For the data below, give again exactly the lines from the one containing "Create a live expression with the eye icon" through the one containing "The height and width of the screenshot is (819, 1456).", both ends included, and no others.

(Dataset excerpts):
* * *

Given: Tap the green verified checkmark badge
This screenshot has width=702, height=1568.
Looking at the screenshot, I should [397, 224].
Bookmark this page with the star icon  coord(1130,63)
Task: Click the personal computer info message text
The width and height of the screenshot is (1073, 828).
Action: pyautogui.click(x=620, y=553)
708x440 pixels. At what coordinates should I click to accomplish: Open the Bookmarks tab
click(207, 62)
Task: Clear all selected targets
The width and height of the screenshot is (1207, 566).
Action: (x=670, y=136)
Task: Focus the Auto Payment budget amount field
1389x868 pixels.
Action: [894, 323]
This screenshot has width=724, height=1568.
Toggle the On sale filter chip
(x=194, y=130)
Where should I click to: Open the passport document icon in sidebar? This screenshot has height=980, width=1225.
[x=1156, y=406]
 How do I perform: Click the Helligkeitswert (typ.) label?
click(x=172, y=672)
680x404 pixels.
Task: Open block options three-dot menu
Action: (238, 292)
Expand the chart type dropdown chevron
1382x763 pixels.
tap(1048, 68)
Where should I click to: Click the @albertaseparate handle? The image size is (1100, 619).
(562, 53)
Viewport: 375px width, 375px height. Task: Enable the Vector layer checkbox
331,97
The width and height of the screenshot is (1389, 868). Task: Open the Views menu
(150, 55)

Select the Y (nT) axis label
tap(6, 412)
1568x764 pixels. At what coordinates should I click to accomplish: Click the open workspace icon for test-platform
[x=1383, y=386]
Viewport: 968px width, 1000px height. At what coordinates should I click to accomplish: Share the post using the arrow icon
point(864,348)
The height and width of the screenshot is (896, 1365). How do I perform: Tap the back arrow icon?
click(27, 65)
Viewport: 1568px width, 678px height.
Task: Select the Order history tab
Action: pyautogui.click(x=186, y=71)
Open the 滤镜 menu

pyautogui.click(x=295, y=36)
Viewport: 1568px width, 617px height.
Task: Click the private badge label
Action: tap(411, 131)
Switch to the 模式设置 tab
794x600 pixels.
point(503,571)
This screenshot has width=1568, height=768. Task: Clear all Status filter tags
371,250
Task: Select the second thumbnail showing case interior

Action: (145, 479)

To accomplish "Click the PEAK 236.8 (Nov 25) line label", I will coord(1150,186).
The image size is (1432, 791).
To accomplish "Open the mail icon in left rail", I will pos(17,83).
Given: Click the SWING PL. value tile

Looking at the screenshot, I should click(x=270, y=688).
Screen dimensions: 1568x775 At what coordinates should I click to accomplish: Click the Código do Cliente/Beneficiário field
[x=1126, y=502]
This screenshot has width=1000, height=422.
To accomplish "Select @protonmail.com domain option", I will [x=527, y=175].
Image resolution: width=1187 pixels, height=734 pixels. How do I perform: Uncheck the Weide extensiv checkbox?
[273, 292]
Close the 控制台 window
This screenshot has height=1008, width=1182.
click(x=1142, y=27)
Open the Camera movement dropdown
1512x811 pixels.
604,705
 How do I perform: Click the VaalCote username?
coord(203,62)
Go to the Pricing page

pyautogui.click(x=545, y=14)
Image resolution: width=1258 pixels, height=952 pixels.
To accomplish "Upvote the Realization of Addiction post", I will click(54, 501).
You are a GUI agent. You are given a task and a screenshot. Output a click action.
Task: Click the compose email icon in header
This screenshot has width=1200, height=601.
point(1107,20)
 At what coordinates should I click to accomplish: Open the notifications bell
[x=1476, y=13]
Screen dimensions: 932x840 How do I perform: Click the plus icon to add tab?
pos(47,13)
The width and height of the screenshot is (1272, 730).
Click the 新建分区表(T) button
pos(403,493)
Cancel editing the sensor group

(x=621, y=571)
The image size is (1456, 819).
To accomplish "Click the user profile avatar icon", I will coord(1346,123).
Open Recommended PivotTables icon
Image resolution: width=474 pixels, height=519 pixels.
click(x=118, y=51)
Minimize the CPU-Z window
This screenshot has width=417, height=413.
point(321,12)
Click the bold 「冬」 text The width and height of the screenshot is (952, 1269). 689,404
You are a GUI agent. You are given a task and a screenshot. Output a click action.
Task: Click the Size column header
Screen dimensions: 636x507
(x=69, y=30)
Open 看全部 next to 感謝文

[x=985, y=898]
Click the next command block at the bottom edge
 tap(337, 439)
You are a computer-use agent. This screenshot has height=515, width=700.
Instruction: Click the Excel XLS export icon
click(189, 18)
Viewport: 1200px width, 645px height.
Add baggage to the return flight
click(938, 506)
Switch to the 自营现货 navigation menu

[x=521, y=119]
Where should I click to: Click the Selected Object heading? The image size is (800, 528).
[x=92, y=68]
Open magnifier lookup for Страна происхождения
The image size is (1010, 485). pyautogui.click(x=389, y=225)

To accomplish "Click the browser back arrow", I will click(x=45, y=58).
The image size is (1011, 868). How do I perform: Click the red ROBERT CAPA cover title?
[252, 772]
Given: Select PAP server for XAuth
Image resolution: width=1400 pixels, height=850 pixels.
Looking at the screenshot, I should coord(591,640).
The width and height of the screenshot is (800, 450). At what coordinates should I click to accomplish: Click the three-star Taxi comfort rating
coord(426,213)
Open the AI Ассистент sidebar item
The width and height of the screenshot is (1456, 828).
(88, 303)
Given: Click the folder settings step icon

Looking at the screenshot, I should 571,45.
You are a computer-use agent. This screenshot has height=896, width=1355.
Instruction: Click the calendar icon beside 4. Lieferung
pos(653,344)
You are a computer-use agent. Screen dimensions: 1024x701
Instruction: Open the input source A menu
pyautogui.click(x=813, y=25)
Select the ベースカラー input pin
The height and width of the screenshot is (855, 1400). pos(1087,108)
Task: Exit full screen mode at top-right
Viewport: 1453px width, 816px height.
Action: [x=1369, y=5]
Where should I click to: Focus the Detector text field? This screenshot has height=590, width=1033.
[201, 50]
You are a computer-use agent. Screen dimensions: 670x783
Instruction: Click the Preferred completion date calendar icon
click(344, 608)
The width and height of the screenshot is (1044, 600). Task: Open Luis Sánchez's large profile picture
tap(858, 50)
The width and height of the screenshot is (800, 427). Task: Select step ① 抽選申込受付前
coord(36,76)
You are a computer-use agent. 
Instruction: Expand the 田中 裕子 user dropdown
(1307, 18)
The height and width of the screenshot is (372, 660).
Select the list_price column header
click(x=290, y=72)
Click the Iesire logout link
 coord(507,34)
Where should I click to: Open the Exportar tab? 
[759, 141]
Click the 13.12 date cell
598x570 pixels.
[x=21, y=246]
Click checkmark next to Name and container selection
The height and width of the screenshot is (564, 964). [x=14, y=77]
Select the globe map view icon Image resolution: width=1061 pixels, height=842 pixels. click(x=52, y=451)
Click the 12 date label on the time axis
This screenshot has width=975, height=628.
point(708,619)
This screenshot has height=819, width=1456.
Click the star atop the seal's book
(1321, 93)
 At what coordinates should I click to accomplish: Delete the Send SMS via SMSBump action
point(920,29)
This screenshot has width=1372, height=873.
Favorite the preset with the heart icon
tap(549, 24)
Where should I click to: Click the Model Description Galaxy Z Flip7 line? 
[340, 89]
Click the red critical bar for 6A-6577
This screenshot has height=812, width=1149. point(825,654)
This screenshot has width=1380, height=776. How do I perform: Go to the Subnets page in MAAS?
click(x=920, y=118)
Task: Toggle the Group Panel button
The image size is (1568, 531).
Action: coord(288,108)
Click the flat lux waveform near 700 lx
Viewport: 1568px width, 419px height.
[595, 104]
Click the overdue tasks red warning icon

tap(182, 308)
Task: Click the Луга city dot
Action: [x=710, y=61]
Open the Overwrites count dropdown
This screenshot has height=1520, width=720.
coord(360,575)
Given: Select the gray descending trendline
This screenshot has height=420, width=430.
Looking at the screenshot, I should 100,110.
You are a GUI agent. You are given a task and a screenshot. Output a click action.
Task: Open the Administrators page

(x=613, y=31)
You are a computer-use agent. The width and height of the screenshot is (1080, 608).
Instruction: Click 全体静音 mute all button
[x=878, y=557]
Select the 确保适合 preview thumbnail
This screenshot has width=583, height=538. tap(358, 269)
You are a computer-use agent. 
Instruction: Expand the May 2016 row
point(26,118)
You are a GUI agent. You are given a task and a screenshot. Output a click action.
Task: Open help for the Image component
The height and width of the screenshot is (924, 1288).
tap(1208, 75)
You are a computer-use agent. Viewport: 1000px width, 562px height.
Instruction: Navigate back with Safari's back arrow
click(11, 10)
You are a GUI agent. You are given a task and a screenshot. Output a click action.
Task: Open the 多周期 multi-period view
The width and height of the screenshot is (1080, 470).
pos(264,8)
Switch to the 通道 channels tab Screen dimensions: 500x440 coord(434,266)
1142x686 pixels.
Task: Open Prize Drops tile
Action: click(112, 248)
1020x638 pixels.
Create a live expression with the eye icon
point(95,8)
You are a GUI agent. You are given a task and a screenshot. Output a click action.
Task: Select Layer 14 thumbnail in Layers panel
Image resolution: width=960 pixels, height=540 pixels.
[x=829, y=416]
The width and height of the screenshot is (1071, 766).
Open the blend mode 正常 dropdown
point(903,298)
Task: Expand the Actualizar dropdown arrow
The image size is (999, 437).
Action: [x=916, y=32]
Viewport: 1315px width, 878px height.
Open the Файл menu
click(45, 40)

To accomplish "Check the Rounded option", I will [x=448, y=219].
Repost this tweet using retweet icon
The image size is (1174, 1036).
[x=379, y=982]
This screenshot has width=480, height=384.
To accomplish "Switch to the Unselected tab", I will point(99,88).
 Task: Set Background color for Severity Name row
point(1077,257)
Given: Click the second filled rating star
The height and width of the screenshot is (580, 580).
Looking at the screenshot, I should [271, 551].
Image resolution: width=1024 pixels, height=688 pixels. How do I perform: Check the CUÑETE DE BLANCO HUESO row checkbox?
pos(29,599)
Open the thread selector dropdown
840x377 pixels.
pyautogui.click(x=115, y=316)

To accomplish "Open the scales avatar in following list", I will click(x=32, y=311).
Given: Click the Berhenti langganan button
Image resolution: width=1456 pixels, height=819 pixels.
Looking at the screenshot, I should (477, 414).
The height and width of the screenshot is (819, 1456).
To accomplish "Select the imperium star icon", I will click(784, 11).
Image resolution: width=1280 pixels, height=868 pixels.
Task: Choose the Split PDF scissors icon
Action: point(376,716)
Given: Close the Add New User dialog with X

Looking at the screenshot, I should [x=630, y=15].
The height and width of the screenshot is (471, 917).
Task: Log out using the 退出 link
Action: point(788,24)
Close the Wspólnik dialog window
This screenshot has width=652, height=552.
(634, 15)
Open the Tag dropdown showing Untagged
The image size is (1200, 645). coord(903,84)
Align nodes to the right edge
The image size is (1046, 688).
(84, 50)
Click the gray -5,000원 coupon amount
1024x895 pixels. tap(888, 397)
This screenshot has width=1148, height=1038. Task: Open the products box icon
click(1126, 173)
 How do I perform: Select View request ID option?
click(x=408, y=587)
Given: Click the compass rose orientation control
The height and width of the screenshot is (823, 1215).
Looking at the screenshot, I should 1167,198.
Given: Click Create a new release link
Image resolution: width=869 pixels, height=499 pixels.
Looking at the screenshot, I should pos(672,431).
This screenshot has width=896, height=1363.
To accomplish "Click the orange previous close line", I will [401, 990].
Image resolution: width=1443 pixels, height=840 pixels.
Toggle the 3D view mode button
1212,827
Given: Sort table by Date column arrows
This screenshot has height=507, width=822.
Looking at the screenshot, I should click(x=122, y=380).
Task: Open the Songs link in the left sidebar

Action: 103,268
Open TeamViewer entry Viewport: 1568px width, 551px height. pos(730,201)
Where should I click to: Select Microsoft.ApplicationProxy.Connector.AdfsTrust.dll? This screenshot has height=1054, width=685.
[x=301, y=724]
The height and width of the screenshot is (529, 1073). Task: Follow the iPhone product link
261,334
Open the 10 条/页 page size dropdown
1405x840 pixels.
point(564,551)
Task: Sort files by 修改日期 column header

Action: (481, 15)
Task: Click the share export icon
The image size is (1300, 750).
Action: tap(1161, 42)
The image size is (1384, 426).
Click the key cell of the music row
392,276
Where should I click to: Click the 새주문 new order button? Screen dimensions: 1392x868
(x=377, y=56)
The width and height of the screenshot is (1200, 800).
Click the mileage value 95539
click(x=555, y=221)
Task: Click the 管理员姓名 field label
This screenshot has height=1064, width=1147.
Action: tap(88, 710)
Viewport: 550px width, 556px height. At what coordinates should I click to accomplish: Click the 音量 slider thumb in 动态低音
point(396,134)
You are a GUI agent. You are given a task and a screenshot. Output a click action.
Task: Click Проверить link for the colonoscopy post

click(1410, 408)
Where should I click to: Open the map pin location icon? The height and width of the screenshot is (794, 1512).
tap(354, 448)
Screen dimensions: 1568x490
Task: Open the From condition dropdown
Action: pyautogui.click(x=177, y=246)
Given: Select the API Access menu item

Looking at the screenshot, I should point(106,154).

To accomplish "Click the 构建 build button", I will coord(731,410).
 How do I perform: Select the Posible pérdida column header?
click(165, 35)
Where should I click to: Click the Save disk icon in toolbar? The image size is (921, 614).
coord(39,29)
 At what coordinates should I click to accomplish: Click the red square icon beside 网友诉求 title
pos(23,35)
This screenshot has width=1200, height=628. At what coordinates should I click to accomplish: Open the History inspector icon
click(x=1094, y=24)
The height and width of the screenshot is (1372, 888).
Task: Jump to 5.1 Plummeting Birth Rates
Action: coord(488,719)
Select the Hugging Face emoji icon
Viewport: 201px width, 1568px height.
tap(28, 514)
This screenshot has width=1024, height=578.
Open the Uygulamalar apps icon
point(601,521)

* * *

(EXERCISE ANSWER):
Create a live expression with the eye icon
point(95,8)
You are a GUI agent. You are given a task and a screenshot. Output a click action.
Task: Select Layer 14 thumbnail in Layers panel
Image resolution: width=960 pixels, height=540 pixels.
[x=829, y=416]
The width and height of the screenshot is (1071, 766).
Open the blend mode 正常 dropdown
point(903,298)
Task: Expand the Actualizar dropdown arrow
The image size is (999, 437).
Action: [x=916, y=32]
Viewport: 1315px width, 878px height.
Open the Файл menu
click(45, 40)

To accomplish "Check the Rounded option", I will [x=448, y=219].
Repost this tweet using retweet icon
The image size is (1174, 1036).
[x=379, y=982]
This screenshot has width=480, height=384.
To accomplish "Switch to the Unselected tab", I will point(99,88).
 Task: Set Background color for Severity Name row
point(1077,257)
Given: Click the second filled rating star
The height and width of the screenshot is (580, 580).
Looking at the screenshot, I should [271, 551].
Image resolution: width=1024 pixels, height=688 pixels. How do I perform: Check the CUÑETE DE BLANCO HUESO row checkbox?
pos(29,599)
Open the thread selector dropdown
840x377 pixels.
pyautogui.click(x=115, y=316)

To accomplish "Open the scales avatar in following list", I will click(x=32, y=311).
Given: Click the Berhenti langganan button
Image resolution: width=1456 pixels, height=819 pixels.
Looking at the screenshot, I should (477, 414).
The height and width of the screenshot is (819, 1456).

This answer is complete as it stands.